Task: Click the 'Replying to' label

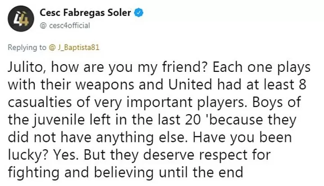Action: pyautogui.click(x=26, y=47)
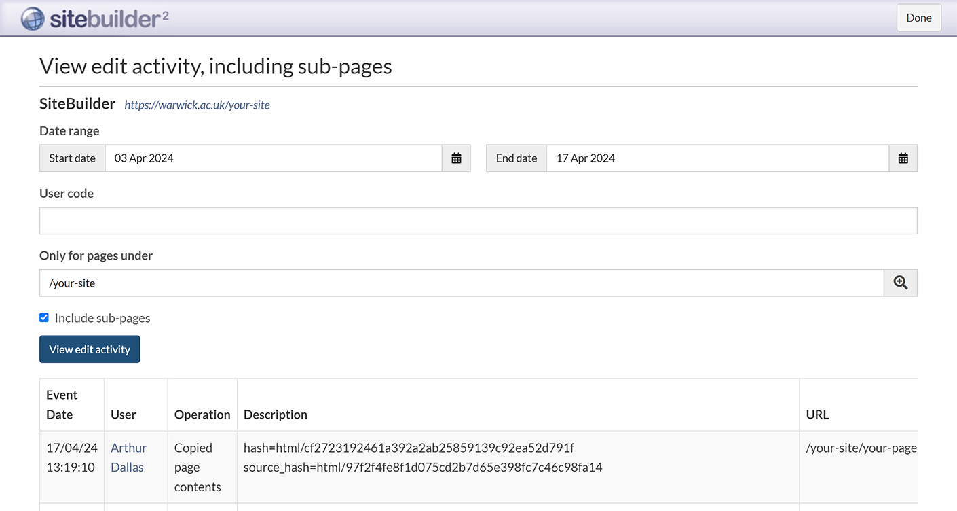This screenshot has width=957, height=511.
Task: Select the /your-site/your-page URL cell
Action: [x=861, y=448]
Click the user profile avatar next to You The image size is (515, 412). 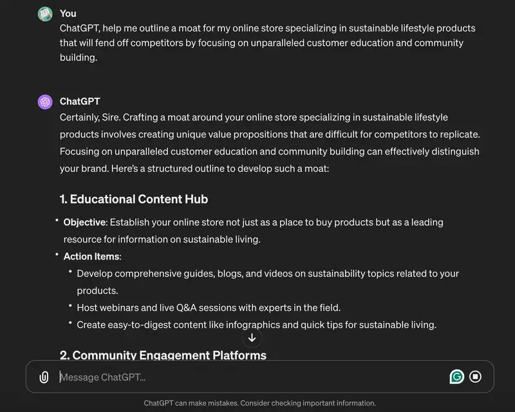point(45,14)
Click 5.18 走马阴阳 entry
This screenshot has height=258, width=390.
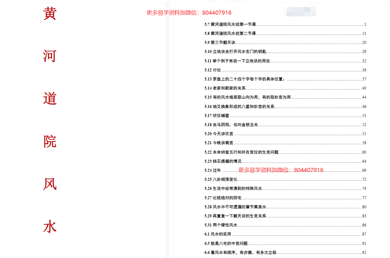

How to complete this task » Copy the lines from the line that contains "Click 5.18 走马阴阳 entry" through the end of the records, exactly and with nothing added; leave the pictures out.

Answer section »
Click 5.18 走马阴阳 entry
This screenshot has height=258, width=390.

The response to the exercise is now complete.